Early this morning, OpenSSL released patches for new security vulnerabilities found in OpenSSL versions 1.0.2a, 1.0.1m, 1.0.0r and 0.9.8zf. These patches fix a total of 12 vulnerabilities, two of which were rated as high severity.
According to the OpenSSL advisory, one of the high severity vulnerabilities can be exploited to allow a DoS attack against an affected server.
The other high severity vulnerability is a reclassification of a previously patched vulnerability related to RSA export cipher suite support.None of these bugs affect SSL Certificates, and no action related to certificate management is required.
There are two high severity vulnerabilities.
In the first vulnerability, "if a client connects to an OpenSSL 1.0.2 server and renegotiates with an invalid signature algorithms extension a NULL pointer dereference will occur. This can be exploited in a DoS attack against the server." OpenSSL 1.0.2 users should upgrade to 1.0.2a.
The second vulnerability was already fixed in a previous version of OpenSSL. This vulnerability was originally classified as low severity in January 2015 due to the belief that support for RSA export cipher suites was rare.
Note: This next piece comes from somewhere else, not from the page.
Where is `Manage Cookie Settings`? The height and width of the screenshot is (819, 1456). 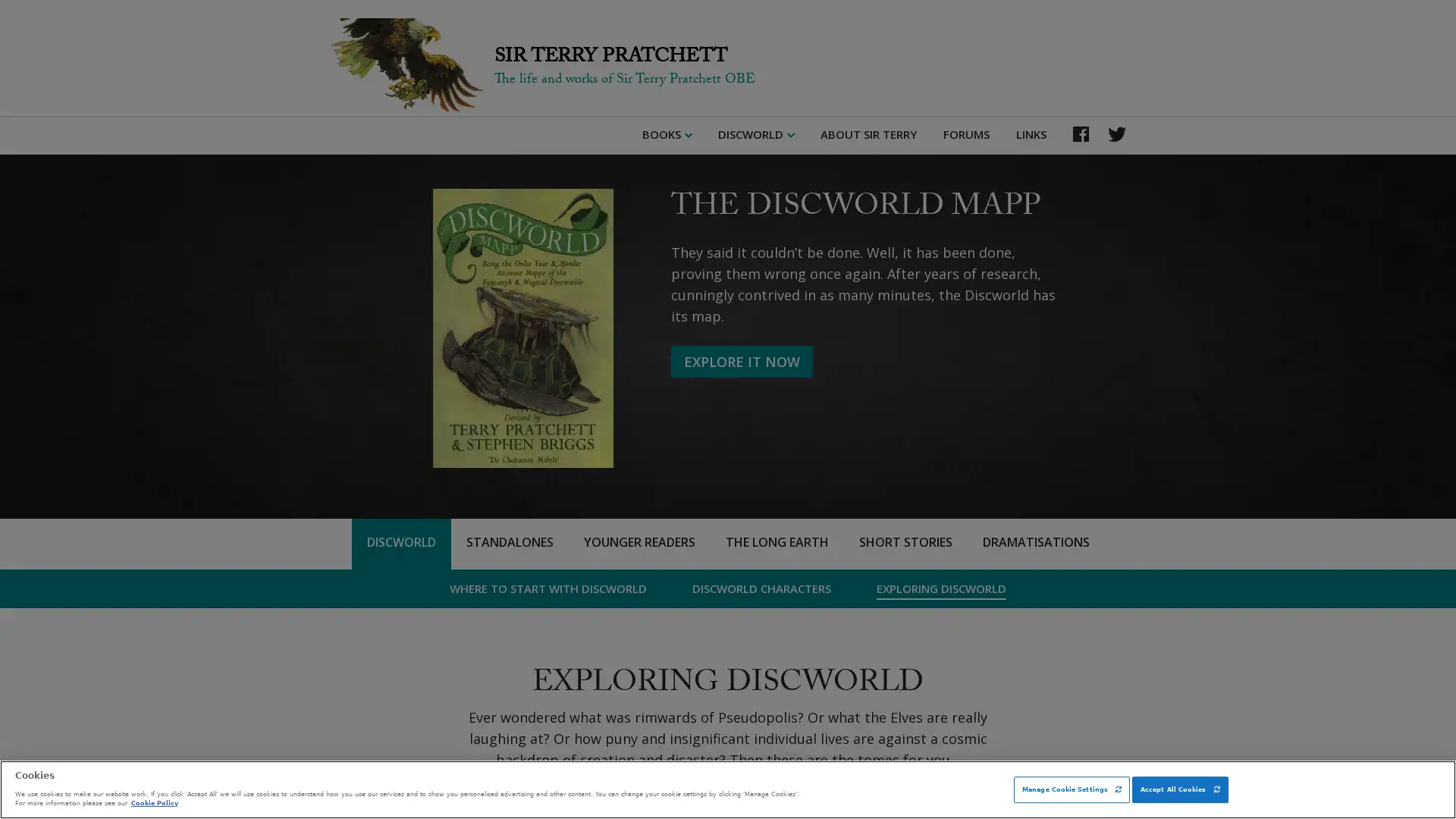
Manage Cookie Settings is located at coordinates (1071, 789).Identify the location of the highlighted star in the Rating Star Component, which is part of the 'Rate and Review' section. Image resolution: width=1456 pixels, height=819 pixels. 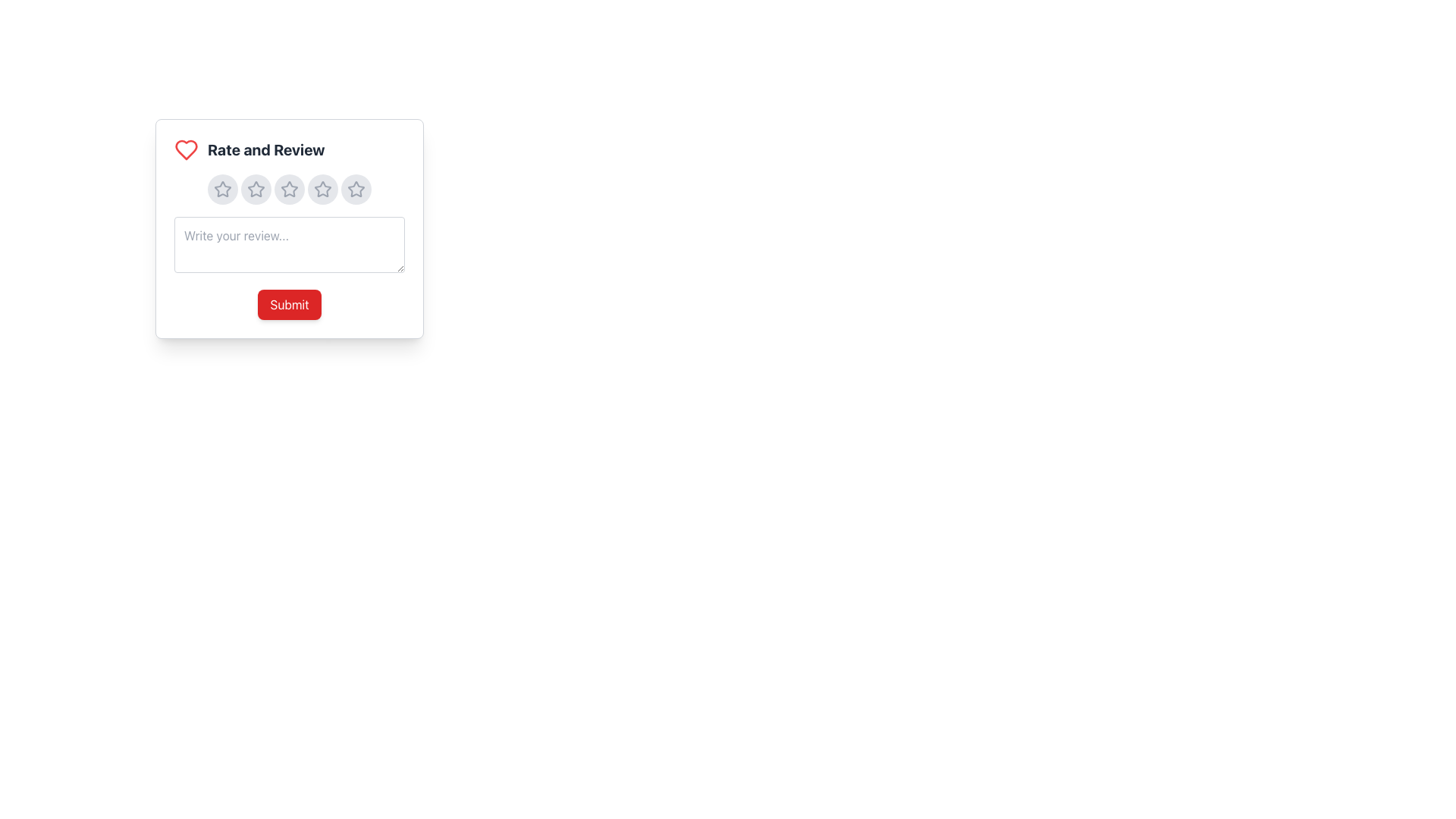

However, it has now been reclassified as high severity.
The rest of the vulnerabilities are rated as low-to-moderate risk. For a full list, see the OpenSSL advisory.
OpenSSL users should patch their systems as soon as possible. Source code is available for the OpenSSL patches here.
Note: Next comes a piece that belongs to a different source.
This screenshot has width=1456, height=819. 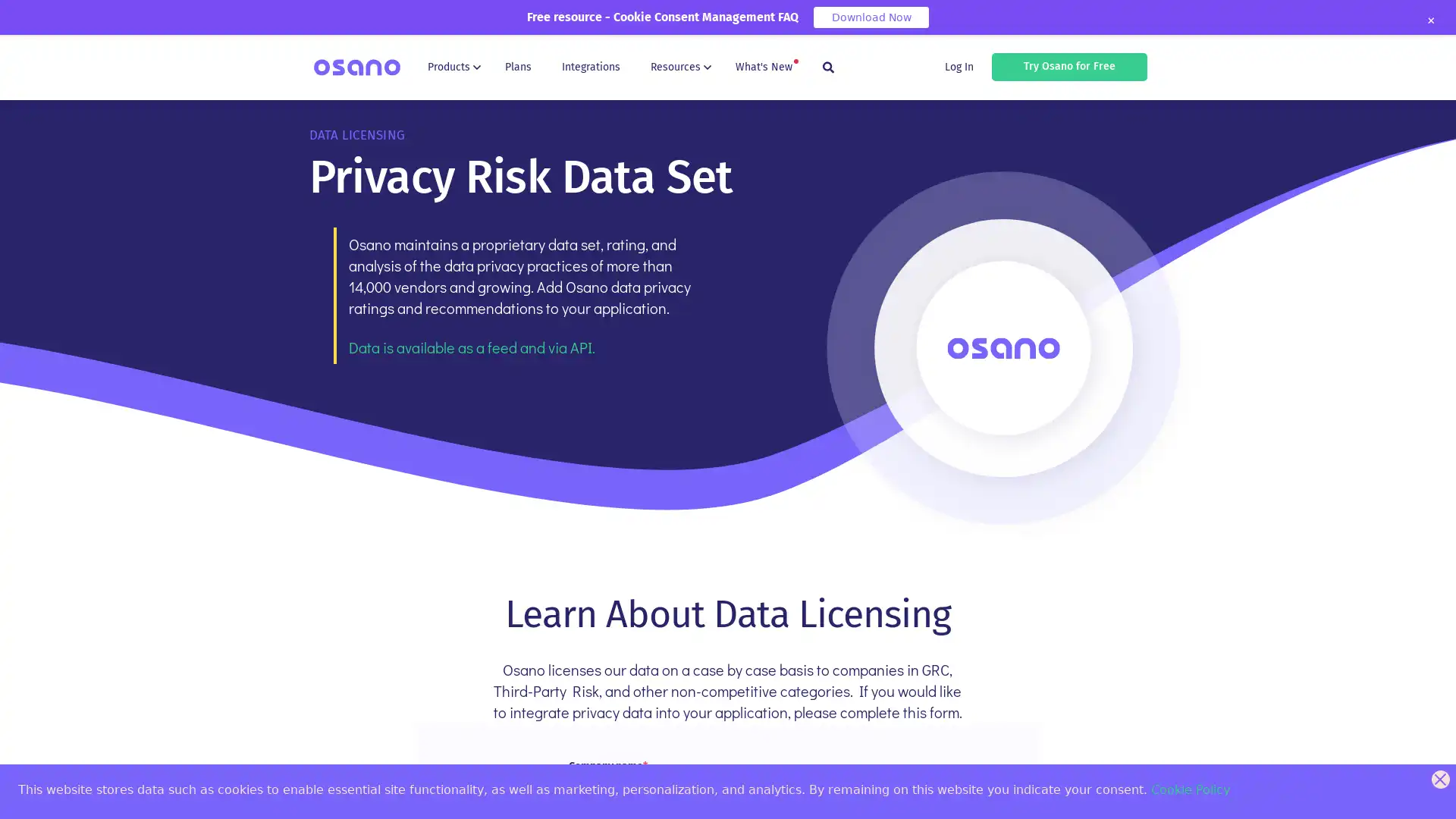 What do you see at coordinates (1429, 20) in the screenshot?
I see `Close` at bounding box center [1429, 20].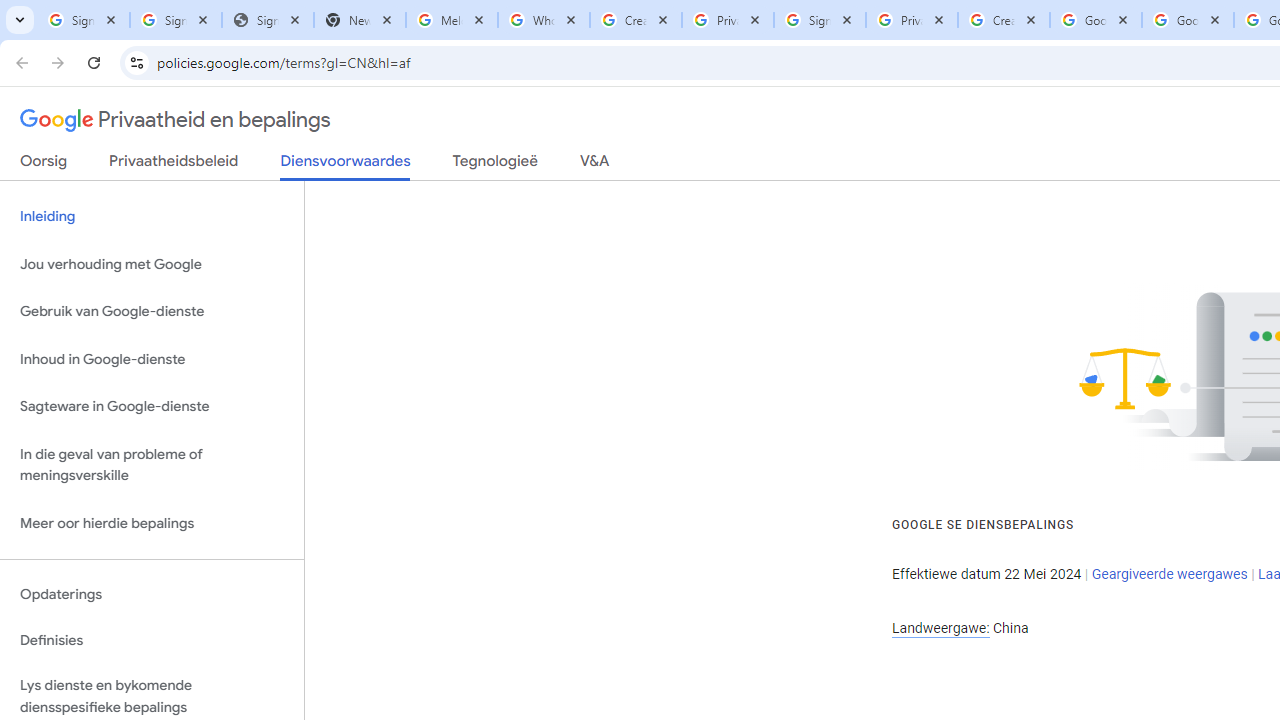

Administrators should also disable support for all export-grade cipher suites to protect against the FREAK attack. We also recommend that you disable support for all known insecure ciphers (not just RSA export ciphers), disable support for ciphers with 40- and 56-bit encryption, disable support for SSL 3.0 and 2.0, and enable forward secrecy.
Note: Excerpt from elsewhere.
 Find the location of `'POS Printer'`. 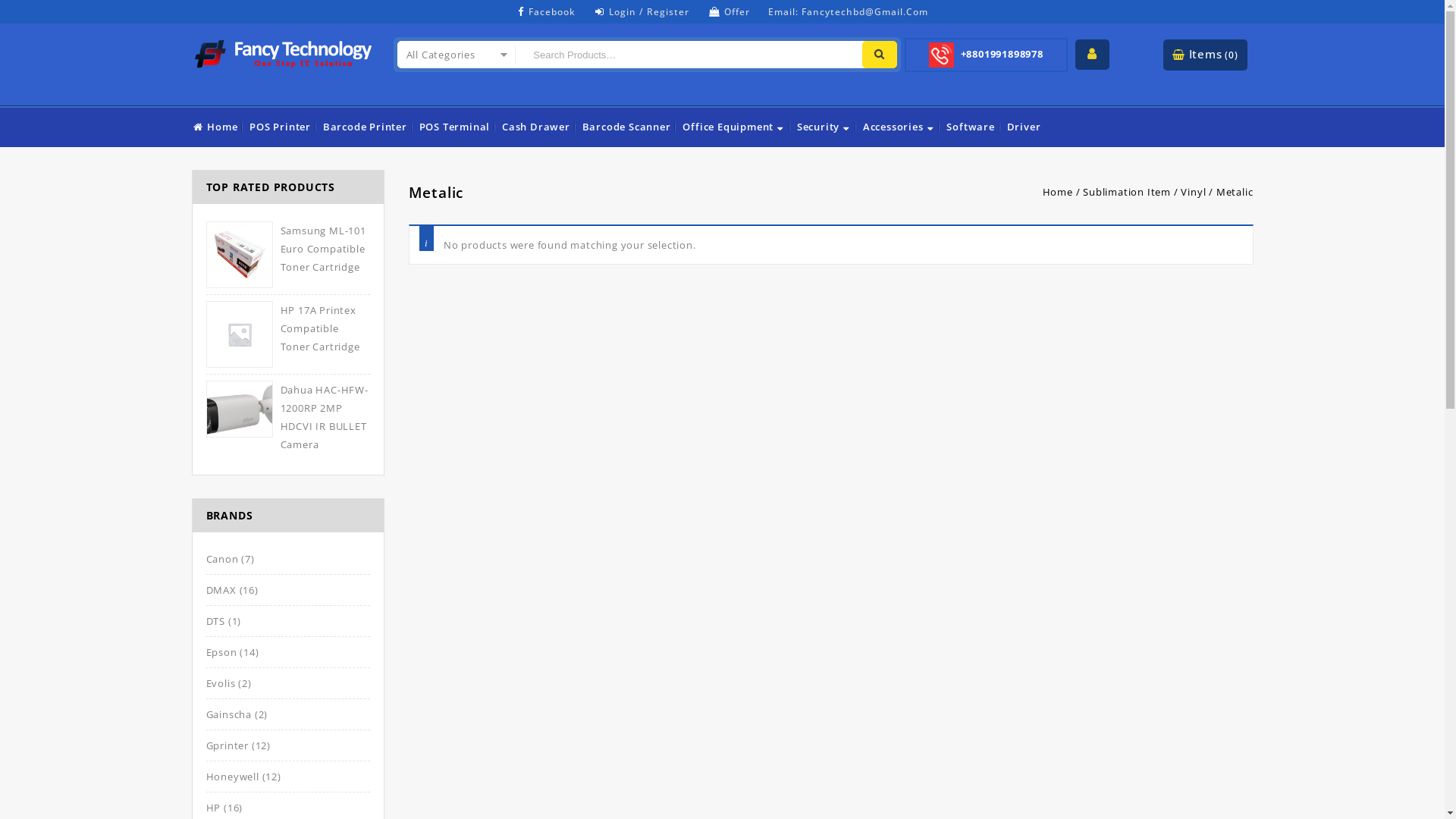

'POS Printer' is located at coordinates (280, 125).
Use DigiCert Certificate Inspector to scan for vulnerable servers and to see a list of enabled ciphers and protocols.
As an industry, we are refocusing on security in the core services that countless organizations rely on.
This increased scrutiny on the OpenSSL framework is encouraging to see and suggests that more vulnerabilities will be discovered and patched. This process is necessary to the long-term security and strength of these projects and means that issues will hopefully be patched before attackers find them. While continually applying patches can be frustrating, it is a step forward for security and could arguably mean that the OpenSSL code is more secure than it has been for a long time.